Entries:
+ + + + +

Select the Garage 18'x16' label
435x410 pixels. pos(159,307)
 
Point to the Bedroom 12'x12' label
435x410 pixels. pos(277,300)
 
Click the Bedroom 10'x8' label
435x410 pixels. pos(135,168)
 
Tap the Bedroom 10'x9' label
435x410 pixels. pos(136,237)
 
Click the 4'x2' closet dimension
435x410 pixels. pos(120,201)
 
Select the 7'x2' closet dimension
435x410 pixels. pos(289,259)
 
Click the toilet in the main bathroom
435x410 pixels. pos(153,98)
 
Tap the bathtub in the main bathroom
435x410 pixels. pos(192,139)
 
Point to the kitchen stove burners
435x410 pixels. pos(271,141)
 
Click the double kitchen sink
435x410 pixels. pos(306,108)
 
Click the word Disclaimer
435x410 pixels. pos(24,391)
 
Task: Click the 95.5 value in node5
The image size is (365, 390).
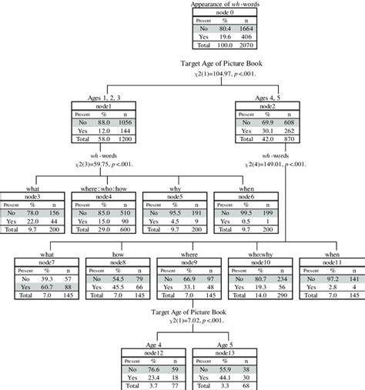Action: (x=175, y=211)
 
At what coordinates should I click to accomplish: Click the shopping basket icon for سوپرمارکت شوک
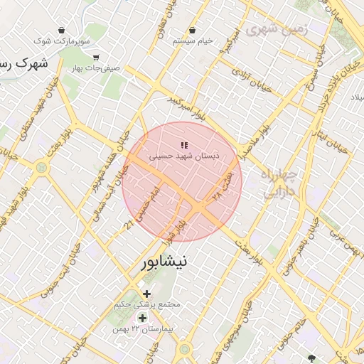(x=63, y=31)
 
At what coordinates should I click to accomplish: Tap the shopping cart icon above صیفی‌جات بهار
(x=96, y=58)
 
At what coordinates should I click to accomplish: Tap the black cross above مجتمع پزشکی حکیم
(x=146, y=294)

+ + + + +

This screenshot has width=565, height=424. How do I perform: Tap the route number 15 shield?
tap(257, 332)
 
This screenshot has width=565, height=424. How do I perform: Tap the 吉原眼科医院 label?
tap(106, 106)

+ + + + +

Given instruction: Please print the data word for word, from the line with "Select the Garage 18'x16' label" up to and including the line with "435x410 pixels. pos(136,237)".

Answer to this problem:
Select the Garage 18'x16' label
435x410 pixels. pos(159,307)
 
Point to the Bedroom 12'x12' label
435x410 pixels. pos(277,300)
 
Click the Bedroom 10'x8' label
435x410 pixels. pos(135,168)
 
Tap the Bedroom 10'x9' label
435x410 pixels. pos(136,237)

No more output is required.